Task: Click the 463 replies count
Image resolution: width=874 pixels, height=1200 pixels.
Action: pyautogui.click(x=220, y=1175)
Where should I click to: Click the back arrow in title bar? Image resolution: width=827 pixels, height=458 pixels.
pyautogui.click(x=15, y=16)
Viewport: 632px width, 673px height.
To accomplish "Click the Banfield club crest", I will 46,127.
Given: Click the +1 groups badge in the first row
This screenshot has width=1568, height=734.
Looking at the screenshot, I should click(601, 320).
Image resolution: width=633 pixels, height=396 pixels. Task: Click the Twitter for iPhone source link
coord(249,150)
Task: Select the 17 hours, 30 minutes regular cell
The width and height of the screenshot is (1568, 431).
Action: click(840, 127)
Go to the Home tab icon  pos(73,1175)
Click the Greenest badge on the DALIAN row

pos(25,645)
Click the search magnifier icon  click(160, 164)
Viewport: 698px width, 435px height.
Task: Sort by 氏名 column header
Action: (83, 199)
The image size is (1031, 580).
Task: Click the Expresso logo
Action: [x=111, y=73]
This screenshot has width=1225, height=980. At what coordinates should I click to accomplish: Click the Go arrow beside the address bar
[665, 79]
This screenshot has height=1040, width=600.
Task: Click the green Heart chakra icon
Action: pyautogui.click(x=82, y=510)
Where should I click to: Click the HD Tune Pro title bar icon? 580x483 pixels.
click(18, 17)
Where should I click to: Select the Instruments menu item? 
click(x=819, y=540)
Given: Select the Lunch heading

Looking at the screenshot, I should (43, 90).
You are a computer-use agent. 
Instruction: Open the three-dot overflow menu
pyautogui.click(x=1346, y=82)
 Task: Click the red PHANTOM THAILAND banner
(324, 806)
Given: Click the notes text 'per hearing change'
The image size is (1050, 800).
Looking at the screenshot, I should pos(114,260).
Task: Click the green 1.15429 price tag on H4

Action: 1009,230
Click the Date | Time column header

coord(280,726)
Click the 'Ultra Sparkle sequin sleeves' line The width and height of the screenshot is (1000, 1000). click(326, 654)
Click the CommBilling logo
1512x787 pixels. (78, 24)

ABOUT THIS TASK
For every entry in the records above, write an exact copy.

SOLUTION BELOW
Task: Click the 463 replies count
Image resolution: width=874 pixels, height=1200 pixels.
Action: pyautogui.click(x=220, y=1175)
Where should I click to: Click the back arrow in title bar? Image resolution: width=827 pixels, height=458 pixels.
pyautogui.click(x=15, y=16)
Viewport: 632px width, 673px height.
To accomplish "Click the Banfield club crest", I will 46,127.
Given: Click the +1 groups badge in the first row
This screenshot has width=1568, height=734.
Looking at the screenshot, I should click(601, 320).
Image resolution: width=633 pixels, height=396 pixels. Task: Click the Twitter for iPhone source link
coord(249,150)
Task: Select the 17 hours, 30 minutes regular cell
The width and height of the screenshot is (1568, 431).
Action: click(840, 127)
Go to the Home tab icon  pos(73,1175)
Click the Greenest badge on the DALIAN row

pos(25,645)
Click the search magnifier icon  click(160, 164)
Viewport: 698px width, 435px height.
Task: Sort by 氏名 column header
Action: (83, 199)
The image size is (1031, 580).
Task: Click the Expresso logo
Action: [x=111, y=73]
This screenshot has width=1225, height=980. At what coordinates should I click to accomplish: Click the Go arrow beside the address bar
[665, 79]
This screenshot has height=1040, width=600.
Task: Click the green Heart chakra icon
Action: pyautogui.click(x=82, y=510)
Where should I click to: Click the HD Tune Pro title bar icon? 580x483 pixels.
click(18, 17)
Where should I click to: Select the Instruments menu item? 
click(x=819, y=540)
Given: Select the Lunch heading

Looking at the screenshot, I should (43, 90).
You are a computer-use agent. 
Instruction: Open the three-dot overflow menu
pyautogui.click(x=1346, y=82)
 Task: Click the red PHANTOM THAILAND banner
(324, 806)
Given: Click the notes text 'per hearing change'
The image size is (1050, 800).
Looking at the screenshot, I should pos(114,260).
Task: Click the green 1.15429 price tag on H4

Action: 1009,230
Click the Date | Time column header

coord(280,726)
Click the 'Ultra Sparkle sequin sleeves' line The width and height of the screenshot is (1000, 1000). click(326, 654)
Click the CommBilling logo
1512x787 pixels. (78, 24)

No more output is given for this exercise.